[TASK INSTRUCTIONS]: Reproduce the data below verbatim, omitting the pictures.

* Start PROVIDED RECORDS *

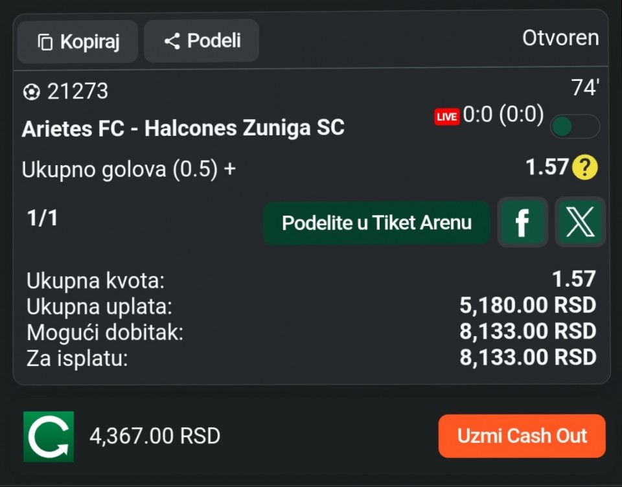The height and width of the screenshot is (487, 622).
Task: Click the 1/1 selections counter
Action: (43, 218)
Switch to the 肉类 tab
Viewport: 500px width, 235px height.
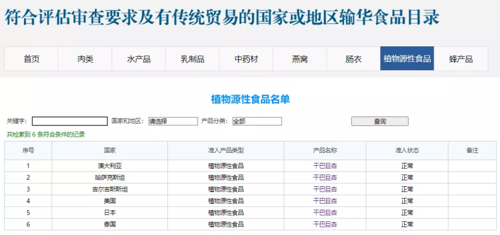[x=85, y=59]
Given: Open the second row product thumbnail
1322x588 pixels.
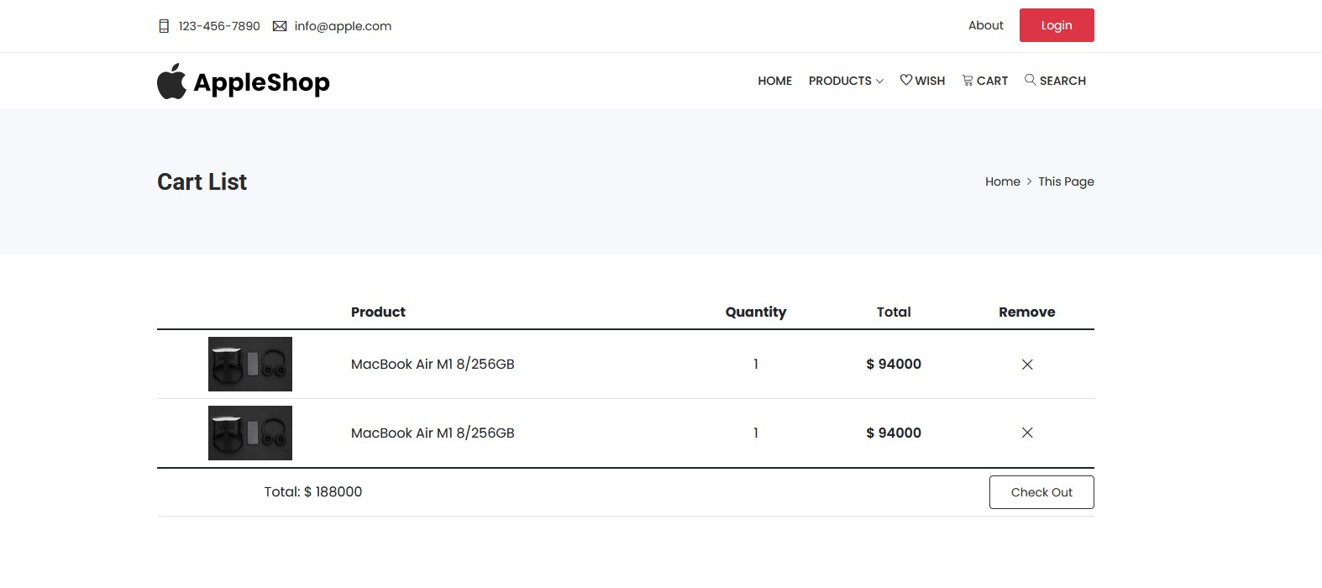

* End PROVIDED RECORDS *

[RESPONSE]:
The height and width of the screenshot is (487, 622).
Task: Click the 1/1 selections counter
Action: (43, 218)
Switch to the 肉类 tab
Viewport: 500px width, 235px height.
[x=85, y=59]
Given: Open the second row product thumbnail
1322x588 pixels.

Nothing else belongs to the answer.